### ASSIGNMENT
Copy the data verbatim from the line that contains "You are a GUI" up to and including the final line of the data, and omit the pictures.

[Saved data entries]
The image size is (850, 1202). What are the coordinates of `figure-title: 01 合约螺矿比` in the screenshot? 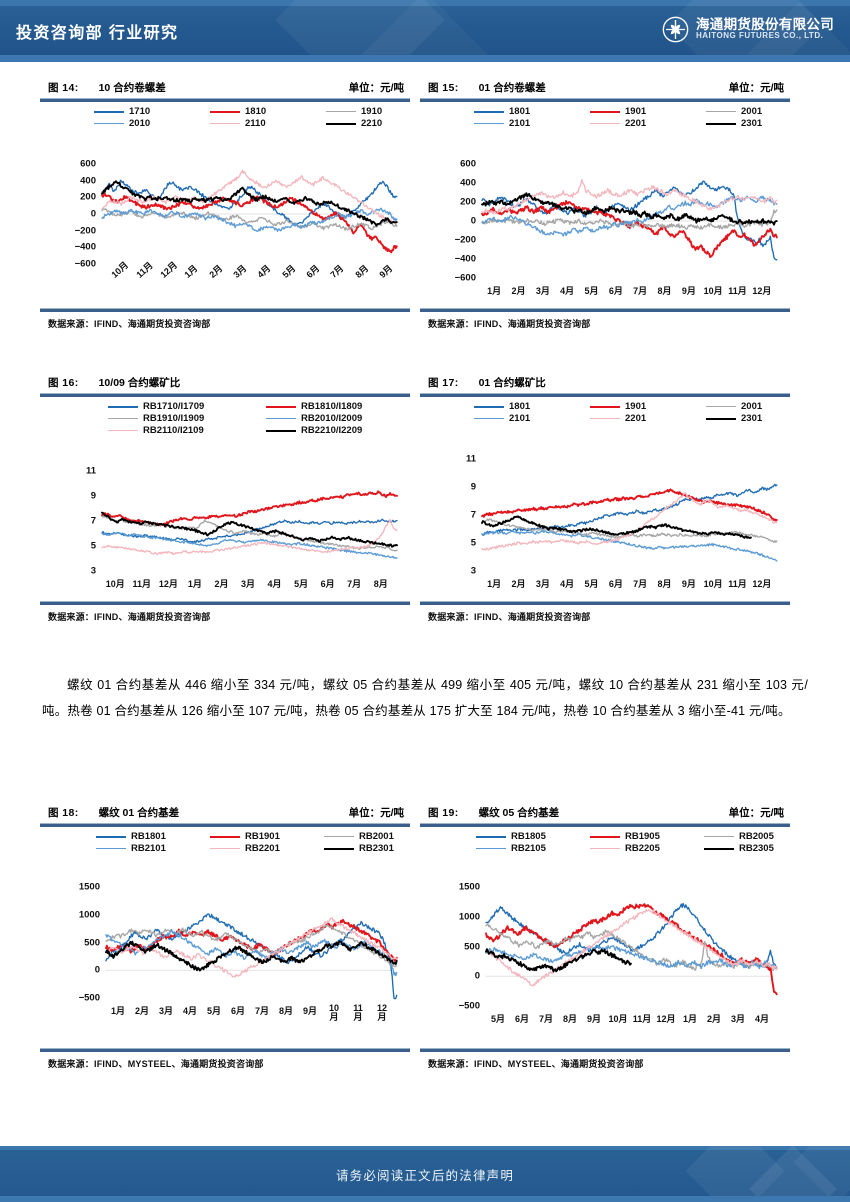 It's located at (512, 383).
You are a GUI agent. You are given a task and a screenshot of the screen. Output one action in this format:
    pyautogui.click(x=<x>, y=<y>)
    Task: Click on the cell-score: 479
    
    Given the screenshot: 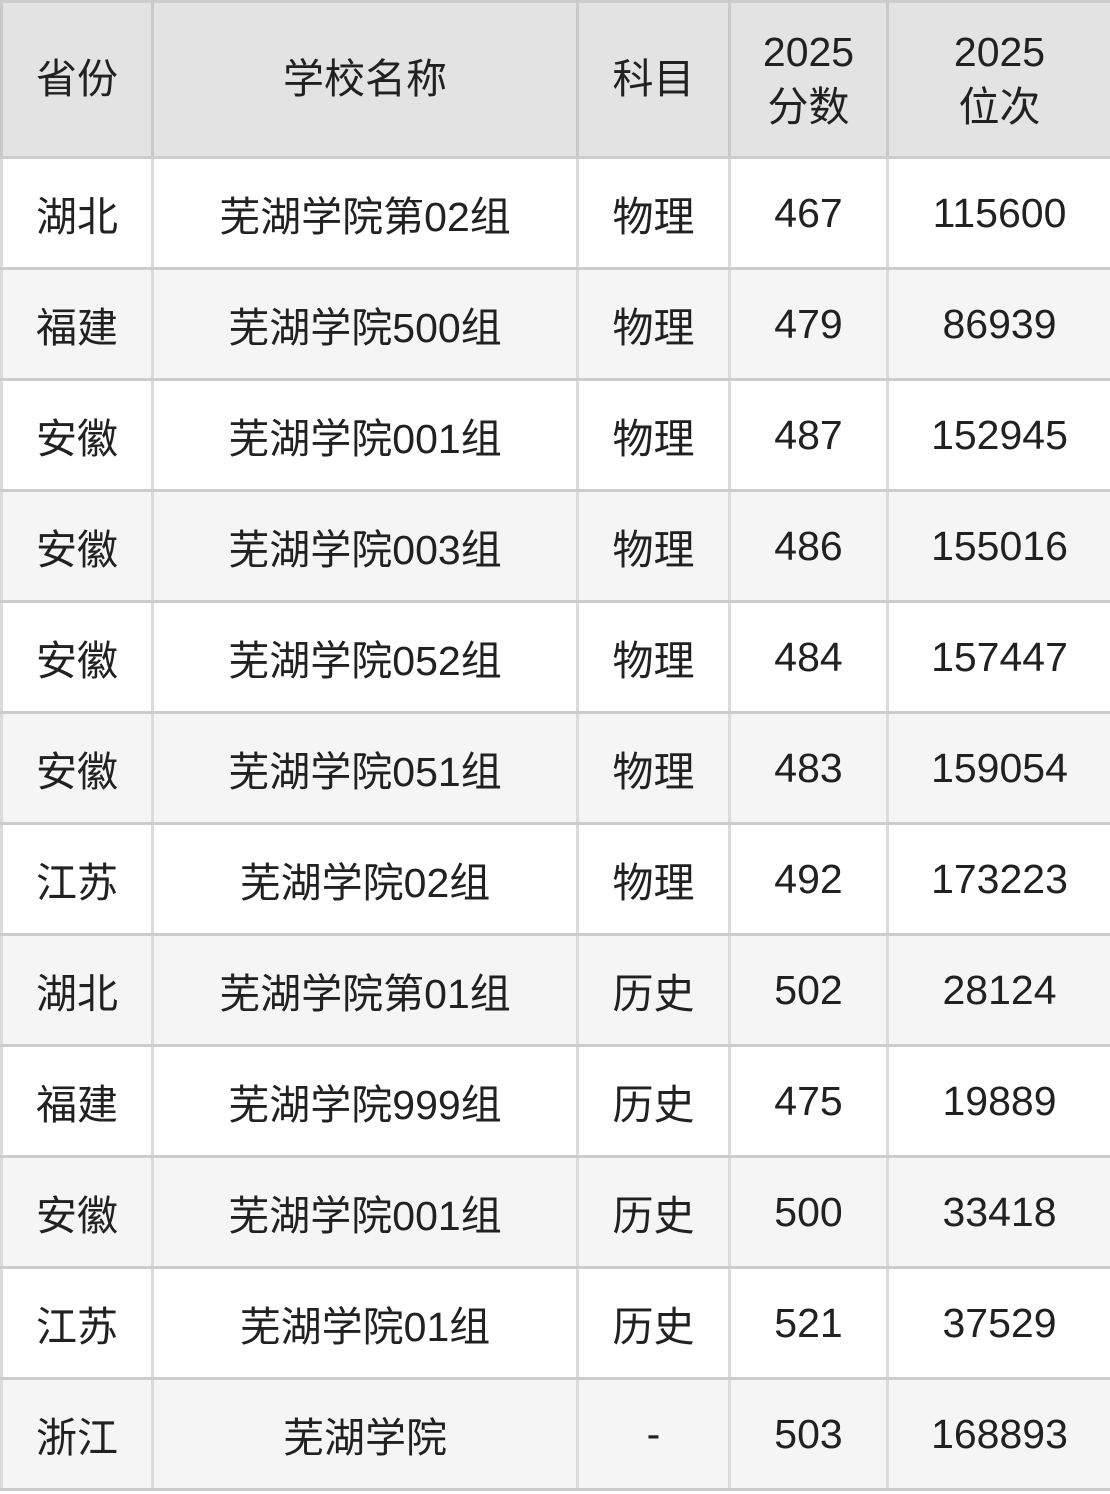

### TASK OUTPUT
You are a GUI agent. You are given a task and a screenshot of the screen. Output one action in this format:
    pyautogui.click(x=<x>, y=<y>)
    Task: Click on the cell-score: 479
    
    Given the screenshot: 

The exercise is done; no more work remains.